Since May of last year he’s been released on his own recognizance at least 11 times. He was also released four times by judge’s order, and the last two of those were by Karlos Finley, who is currently the Democratic nominee for Circuit Judge in this November’s general election. So despite the fact the merry-go-round has been spinning for some time, it stopped on Finley and he’s catching a lot of the blame for releasing Dunson.

But in reality, it’s pretty hard to swing a dead cat in downtown Mobile without hitting someone who could have made this a different story and — if Dunson is indeed the perpetrator — saved this young woman from an attack she’ll likely never forget.

Finley seems to have the most fingers pointed at him but argues he was simply following the law, and that cops and victims didn’t bother to sign complaints against Dunson when he was flashing his goods around downtown. And that’s a good point, but it still begs the question of whether some outside-the-box thinking might be required when a guy keeps showing up over and over for that kind of thing, bonding himself out and missing hearing dates. The city essentially says Dunson shouldn’t have been eligible for self-recognizance because of his repeated arrests and no-shows.

And just as a brief aside from someone who has become part of the downtown family this year, the cops’ “ho-hum” attitude about homeless antics and misdeeds isn’t likely to encourage any complainant to spend lots of time pursuing such matters.

The failures are even worse when you consider that over and over again the jail asked for a mental evaluation for Dunson, but he was gone before it could happen on the regularly scheduled day. Despite documents saying this diagnosed schizophrenic was throwing feces at guards and talking about God and exorcists, no new emergency evaluation was called for by jailers, so Dunson just sailed out the door after his 48-hour stay was up.

The big picture is this — the conjunction of mental illness, homelessness and crime is not going away, and short-term hospital stays and group homes are not going to protect society from dangerous people. And it also doesn’t help those people get any better.

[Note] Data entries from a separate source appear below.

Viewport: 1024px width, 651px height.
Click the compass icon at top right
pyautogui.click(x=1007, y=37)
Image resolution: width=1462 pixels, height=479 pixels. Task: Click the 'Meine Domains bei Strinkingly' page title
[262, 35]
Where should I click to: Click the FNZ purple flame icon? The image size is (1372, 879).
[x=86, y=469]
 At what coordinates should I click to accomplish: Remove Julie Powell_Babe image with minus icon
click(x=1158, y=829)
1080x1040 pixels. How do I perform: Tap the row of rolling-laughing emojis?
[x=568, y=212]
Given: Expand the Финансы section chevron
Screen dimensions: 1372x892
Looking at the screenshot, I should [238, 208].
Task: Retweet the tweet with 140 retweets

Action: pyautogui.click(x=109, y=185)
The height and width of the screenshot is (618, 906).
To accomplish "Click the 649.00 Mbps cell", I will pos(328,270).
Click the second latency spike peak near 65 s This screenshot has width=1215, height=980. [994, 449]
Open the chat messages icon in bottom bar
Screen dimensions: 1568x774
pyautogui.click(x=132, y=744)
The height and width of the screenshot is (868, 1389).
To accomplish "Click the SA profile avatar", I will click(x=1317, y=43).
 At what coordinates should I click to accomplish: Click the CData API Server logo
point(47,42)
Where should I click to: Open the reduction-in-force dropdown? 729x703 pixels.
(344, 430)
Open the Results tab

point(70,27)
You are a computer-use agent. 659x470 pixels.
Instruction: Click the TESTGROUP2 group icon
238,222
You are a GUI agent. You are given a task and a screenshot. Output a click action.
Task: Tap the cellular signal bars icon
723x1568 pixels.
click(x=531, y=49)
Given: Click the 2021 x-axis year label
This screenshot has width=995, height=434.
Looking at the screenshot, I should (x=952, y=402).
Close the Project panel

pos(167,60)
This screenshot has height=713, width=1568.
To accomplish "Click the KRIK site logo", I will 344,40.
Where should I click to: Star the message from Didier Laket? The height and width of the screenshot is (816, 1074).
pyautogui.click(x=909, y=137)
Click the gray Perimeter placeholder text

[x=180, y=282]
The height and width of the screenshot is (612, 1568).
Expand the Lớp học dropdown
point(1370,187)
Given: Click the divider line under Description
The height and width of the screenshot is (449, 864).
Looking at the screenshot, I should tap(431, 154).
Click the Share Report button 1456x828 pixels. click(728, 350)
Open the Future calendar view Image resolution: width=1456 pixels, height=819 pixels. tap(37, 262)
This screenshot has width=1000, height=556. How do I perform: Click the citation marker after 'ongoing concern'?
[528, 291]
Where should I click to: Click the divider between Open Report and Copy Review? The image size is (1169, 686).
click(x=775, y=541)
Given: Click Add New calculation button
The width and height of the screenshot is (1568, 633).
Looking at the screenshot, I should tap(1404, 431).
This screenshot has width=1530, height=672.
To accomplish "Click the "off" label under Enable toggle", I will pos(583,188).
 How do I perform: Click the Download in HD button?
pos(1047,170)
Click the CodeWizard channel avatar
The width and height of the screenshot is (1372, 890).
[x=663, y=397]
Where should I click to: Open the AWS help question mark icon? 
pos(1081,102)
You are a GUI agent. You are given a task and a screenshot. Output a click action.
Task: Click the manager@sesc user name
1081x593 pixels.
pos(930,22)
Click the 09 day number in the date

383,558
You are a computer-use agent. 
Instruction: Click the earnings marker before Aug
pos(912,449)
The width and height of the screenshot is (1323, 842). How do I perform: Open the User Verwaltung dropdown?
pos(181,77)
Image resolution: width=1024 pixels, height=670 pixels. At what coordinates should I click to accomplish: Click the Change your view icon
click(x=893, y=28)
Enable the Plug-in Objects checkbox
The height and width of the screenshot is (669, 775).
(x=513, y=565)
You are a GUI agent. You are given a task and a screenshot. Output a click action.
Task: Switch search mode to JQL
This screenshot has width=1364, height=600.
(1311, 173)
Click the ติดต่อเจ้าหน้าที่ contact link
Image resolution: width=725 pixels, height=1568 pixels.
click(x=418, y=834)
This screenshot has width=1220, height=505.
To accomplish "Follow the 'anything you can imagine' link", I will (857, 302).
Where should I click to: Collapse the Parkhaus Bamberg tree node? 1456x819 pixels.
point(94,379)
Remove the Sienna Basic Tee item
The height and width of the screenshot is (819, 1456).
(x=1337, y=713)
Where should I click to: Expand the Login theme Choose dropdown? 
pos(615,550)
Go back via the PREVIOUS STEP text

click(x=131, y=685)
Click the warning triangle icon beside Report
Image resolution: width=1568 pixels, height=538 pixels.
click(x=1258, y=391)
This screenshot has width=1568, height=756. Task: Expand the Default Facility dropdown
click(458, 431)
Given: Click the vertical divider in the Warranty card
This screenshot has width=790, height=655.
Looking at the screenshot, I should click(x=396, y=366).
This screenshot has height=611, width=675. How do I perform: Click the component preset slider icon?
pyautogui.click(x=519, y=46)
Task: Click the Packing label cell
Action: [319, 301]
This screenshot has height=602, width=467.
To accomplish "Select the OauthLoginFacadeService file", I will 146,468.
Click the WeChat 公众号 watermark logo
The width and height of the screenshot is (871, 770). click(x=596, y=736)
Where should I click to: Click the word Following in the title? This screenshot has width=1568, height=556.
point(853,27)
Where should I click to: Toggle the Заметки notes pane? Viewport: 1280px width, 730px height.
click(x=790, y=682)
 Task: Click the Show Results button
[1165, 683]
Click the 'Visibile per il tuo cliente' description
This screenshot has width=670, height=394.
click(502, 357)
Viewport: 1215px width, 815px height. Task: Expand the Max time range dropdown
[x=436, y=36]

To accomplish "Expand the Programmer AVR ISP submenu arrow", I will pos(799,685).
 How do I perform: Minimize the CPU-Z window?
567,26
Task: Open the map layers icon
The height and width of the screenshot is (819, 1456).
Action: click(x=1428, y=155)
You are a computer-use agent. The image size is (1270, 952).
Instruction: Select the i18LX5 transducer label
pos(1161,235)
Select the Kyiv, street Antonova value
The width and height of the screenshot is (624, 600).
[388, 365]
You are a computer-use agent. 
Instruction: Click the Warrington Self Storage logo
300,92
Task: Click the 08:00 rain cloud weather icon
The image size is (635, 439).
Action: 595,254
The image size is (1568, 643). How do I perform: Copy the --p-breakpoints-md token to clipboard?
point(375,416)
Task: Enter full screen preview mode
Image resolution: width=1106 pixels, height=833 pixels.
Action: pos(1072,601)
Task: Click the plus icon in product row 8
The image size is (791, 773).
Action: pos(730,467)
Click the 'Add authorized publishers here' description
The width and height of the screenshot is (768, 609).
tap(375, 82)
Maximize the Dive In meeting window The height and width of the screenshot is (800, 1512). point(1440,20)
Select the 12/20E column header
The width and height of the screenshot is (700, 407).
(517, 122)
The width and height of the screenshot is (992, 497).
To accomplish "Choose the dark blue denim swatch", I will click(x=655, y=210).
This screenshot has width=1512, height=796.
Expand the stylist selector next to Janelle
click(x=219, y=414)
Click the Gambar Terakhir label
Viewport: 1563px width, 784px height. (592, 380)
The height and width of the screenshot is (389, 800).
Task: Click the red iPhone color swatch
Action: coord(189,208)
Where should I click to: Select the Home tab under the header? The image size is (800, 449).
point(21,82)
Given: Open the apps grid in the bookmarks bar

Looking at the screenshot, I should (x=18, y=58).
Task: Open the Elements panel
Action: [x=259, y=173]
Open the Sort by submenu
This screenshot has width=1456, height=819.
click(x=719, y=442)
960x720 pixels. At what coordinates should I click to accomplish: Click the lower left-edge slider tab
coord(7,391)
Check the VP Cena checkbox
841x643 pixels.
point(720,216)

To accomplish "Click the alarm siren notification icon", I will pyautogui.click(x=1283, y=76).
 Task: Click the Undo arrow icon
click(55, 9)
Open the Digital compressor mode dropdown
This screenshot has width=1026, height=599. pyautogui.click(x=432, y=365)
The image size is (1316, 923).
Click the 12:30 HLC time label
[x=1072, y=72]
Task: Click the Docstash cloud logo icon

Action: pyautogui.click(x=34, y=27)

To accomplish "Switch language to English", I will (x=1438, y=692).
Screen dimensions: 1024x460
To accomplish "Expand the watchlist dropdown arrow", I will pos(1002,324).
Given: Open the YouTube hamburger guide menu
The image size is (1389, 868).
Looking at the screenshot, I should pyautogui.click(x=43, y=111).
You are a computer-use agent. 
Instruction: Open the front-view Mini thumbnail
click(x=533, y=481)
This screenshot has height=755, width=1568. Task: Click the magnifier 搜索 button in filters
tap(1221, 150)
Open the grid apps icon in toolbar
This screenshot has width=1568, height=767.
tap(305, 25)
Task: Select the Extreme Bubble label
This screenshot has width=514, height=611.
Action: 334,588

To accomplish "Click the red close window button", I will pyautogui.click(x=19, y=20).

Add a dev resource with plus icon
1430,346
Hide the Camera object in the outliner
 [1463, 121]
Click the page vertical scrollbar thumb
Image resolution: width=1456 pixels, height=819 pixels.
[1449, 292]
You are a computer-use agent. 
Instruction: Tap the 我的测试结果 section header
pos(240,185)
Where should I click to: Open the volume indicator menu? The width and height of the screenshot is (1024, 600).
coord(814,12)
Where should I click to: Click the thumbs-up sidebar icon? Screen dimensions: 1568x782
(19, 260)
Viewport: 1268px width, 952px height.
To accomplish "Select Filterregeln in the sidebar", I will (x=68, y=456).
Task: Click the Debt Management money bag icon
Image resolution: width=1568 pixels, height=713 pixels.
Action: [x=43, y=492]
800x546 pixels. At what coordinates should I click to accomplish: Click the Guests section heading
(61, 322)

The smaller, local picture is that there needs to be more communication between the jail, the police and the courts when there’s a mentally ill person in the community who is an ongoing problem. If the jail has tried several times to evaluate a “frequent flier,” but he keeps leaving before the standard evaluation day, shouldn’t someone either set up an emergency evaluation next time he appears or let the judges know it’s an issue? Shouldn’t the judges notice the guy has become a regular customer and at least set a bond? Shouldn’t the cops be aware of his presence?

There’s no radar to determine what kind of storm someone like Dunson might cause, but if any good can come out of this awful situation, I hope people will pay a little more attention to the signs something bad is coming and not just count on someone else to handle it.